begin Text passage

Our Approach
At SM Thread Research Consulting, we practice qualitative research as an act of creative resistance and care. We work alongside scholars, particularly those who hold historically marginalized identities, to (re)imagine research methods that honor lived experience and challenge harmful approaches that aim to erase, decenter, or misconstruct our stories. Drawing from both academic scholarship and the wisdom embedded in fictional stories, poetry, film, and other forms of creative expression, we craft research approaches grounded in care, responsibility, and collective liberation. Our work is driven by a fundamental belief that rigorous, community-centered qualitative research creates knowledge with the communities we engage, affirming their voices, experiences, and expertise in the process.
Four beliefs drive our praxis:
We believe there is a necessary process to qualitative method-making with historically marginalized populations that requires creativity and the desire to (re)imagine and critique the go-to methods that we think we should be using or what our discipline tells us to use and why.
We believe in incorporating a wide range of non-academic (i.e., poetry, fictional literature, and other forms of media) and academic texts to inform what and how we know.
We believe that qualitative research pushes us to practice and (re)imagine liberation when we ground our work in responsibility, care, and ethical community-oriented ideals.
We believe in what qualitative research does for the communities in which we engage.

end Text passage

▶ **Request 1**: For each statement, say yes or no according to the approach statement, and quote the exact words that decide it: (a) The firm draws on fictional stories and poetry as well as academic scholarship. (b) Five beliefs drive the firm's praxis. (c) The firm works alongside scholars, particularly those who hold historically marginalized identities.
▶ **Request 2**: Arrange the lines of the records as a numbered list, running from the line with "Given: Open the 专题报道 news category" up to and including the line with "Looking at the". Skip blank lines and leave the pictures out.
The approach statement and the records are separate material.

begin Records shown

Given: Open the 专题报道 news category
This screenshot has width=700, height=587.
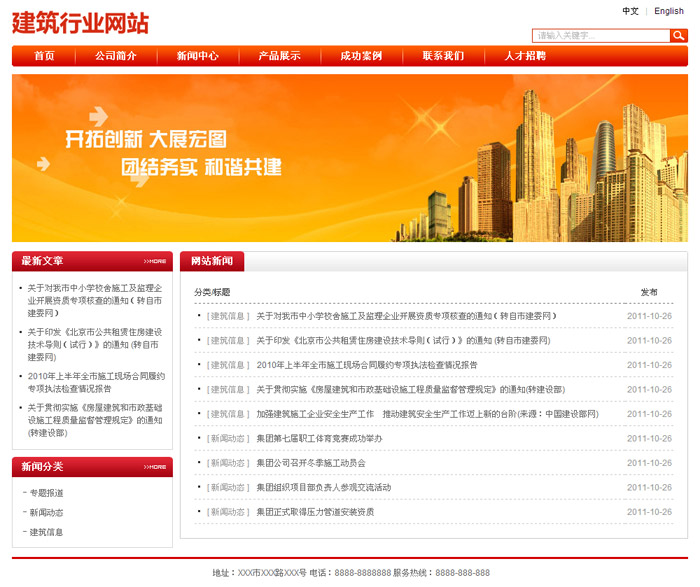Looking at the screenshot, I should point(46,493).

end Records shown
begin Records shown

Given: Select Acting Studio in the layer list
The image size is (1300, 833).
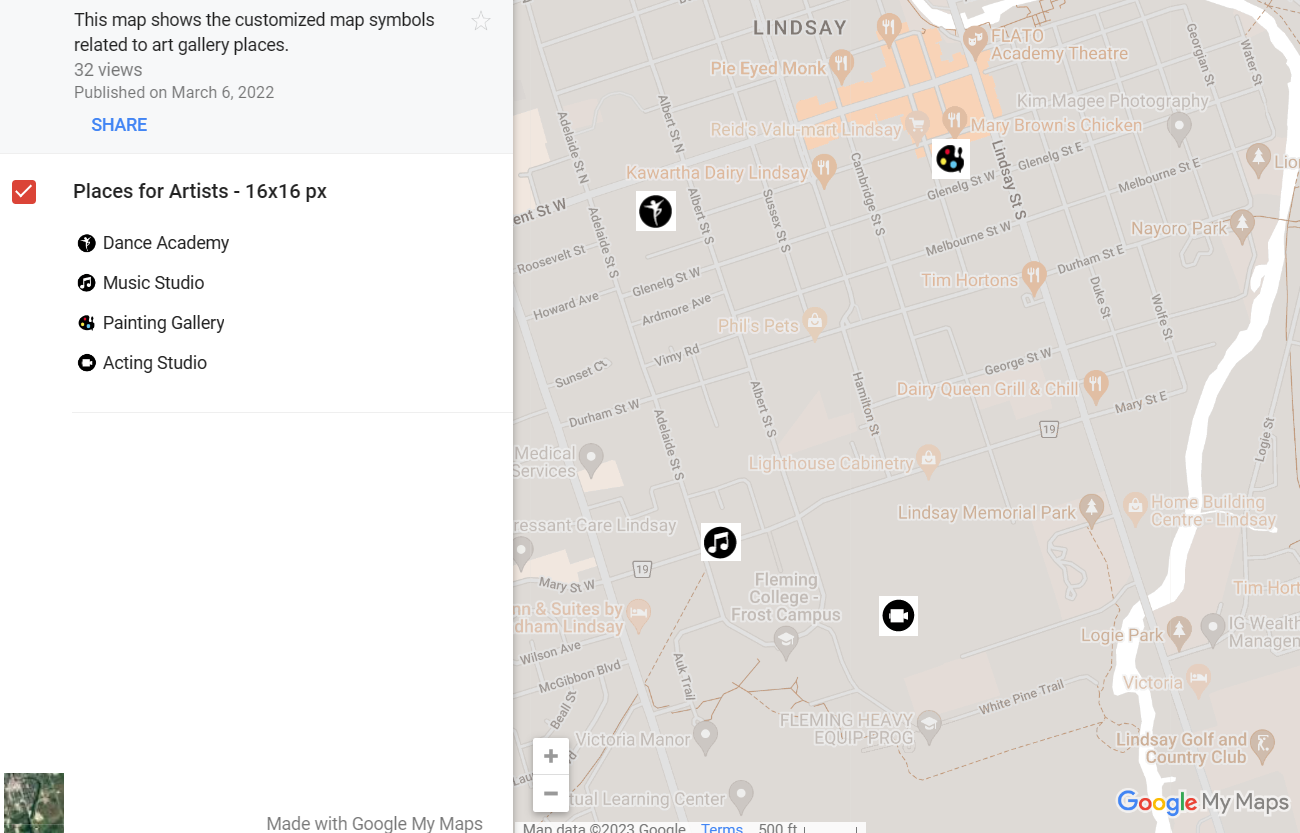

end Records shown

▶ **Solution 1**:
(a) Yes: "Drawing from both academic scholarship and the wisdom embedded in fictional stories, poetry, film, and other forms of creative expression"
(b) No: "Four beliefs drive our praxis:"
(c) Yes: "We work alongside scholars, particularly those who hold historically marginalized identities"

▶ **Solution 2**:
1. Given: Open the 专题报道 news category
2. This screenshot has width=700, height=587.
3. Looking at the screenshot, I should point(46,493).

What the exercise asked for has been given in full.